Quando Dante, no vigésimo oitavo canto de O Inferno, descreve o profeta Maomé cortado aos pedacinhos, para a eternidade, por um diabo poderosamente armado, figurando entre os semeadores de discórdia e os sectários, serve-se certamente dos clichés islamófobos da sua época sem lhes acrescentar a menor novidade proveniente da sua própria inspiração - se nos abstrairmos do esquema típico da commedia, o da correspondência entre a arte do sacrilégio e o modo da punição infernal. O discurso do Papa Bento XVI em Ratisbona, em Setembro de 2006, forneceu outro testemunho da islamofobia cristã do início do século XV. Nele citava a frase - ou melhor, o suspiro, do infeliz imperador bizantino Manuel II, o Paleólogo (cuja filha já se encontrava no harém do inimigo que sitiava Bizâncio), segundo a qual o profeta Maomé só acrescentara coisas malvadas e inumanas à revelação cristã.

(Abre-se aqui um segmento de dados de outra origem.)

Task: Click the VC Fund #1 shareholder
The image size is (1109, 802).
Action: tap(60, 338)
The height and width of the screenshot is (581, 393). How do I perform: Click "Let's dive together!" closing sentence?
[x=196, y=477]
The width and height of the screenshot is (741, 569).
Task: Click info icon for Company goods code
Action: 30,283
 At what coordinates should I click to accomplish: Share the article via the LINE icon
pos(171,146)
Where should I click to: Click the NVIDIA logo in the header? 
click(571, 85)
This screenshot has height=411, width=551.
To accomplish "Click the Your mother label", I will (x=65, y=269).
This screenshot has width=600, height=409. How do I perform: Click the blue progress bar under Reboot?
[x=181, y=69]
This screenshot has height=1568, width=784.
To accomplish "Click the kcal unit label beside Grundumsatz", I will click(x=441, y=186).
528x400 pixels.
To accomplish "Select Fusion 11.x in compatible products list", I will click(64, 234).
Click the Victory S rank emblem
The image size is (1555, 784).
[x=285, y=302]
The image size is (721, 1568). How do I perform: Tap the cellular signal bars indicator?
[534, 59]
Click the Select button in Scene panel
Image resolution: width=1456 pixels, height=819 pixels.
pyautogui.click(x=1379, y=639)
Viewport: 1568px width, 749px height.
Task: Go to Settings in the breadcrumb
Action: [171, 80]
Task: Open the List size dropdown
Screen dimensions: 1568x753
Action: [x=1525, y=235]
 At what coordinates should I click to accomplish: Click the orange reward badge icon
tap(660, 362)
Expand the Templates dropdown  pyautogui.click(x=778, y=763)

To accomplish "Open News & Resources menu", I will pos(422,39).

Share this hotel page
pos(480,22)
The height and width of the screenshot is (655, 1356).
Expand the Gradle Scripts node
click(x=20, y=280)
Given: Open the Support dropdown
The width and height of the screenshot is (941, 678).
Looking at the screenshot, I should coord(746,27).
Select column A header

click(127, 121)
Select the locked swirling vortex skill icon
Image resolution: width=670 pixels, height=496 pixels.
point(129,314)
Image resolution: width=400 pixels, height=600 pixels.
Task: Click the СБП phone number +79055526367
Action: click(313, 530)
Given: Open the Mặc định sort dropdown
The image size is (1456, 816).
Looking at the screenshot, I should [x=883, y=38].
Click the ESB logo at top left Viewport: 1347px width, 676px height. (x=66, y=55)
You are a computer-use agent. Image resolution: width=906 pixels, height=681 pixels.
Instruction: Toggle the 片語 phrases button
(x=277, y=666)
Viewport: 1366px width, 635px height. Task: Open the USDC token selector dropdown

Peter Sloterdijk, in A Loucura de Deus - Do combate dos três monoteísmos, trad. Carlos Correia Monteiro de Oliveira, Relógio d'Água, Janeiro de 2009, p. 42.
(...)
Nem pipa a que aduela e fundo fuja,
como um que vi, assim se desmedula,
oco do mento até onde se ruja:
entre as pernas a tripa pende e pula;
a fressura se vê e o triste saco
que merda faz daquilo que se engula.
Enquanto tudo nele a olhar estaco,
olhou-me e com as mãos se abriu o peito
dizendo: «Vê como eu me desempaco!
vê como Maomé está desfeito!
À minha frente vai chorando Ali,
fendido, do toutiço ao mento, o aspeito.
E os outros que tu vês todos aqui,
que hão semeado escândalos e cisma
lá na vida, fendidos vês assi.
Há um diabo que atrás de nós nos crisma
tão cruelmente ao talhe de uma espada,
e nesta resma novamente abisma,
quando voltamos da dolente estrada;
e as chagas voltam a fechar escusas
antes de se enfrentar outra estocada.
Mas tu quem és que as ventas ora cruzas
talvez no escolho a retardar a pena
julgada já a tudo quanto acusas?»
«Nem morte lhe chegou, nem o condena
a culpa», diz meu mestre, «a atormentá-lo;
mas para dar-lhe experiência plena,
a mim, que morto sou, convém levá-lo
pelos baixos do inferno em cada giro: e o
que digo vero é como eu te falo.»
Um cento ou mais, isto de ouvir e o
seu passo de deter no fosso a olhar-me:
no espanto já se esquecem do martírio.
«Pois diz a Frei Dolcin então que se arme,
tu que verás talvez o sol em breve,
se tão cedo não quer acompanhar-me,
de vitualha tal, que ao cerco a neve
ao Novarês vitória assim não dê,
que de outro modo não seria leve.»
Depois que a ir-se levantou um pé,
disse-me esta palavra, e em terra a sola
pousou de novo, e foi-se Maomé.
(...)
Notas:
Ali: genro de Maomé.
Frei Dolcino Tornielli, de Novara, chefe da seita herética dos Apóstolos, ou Irmãos Apostólicos. Queimado vivo em 1307.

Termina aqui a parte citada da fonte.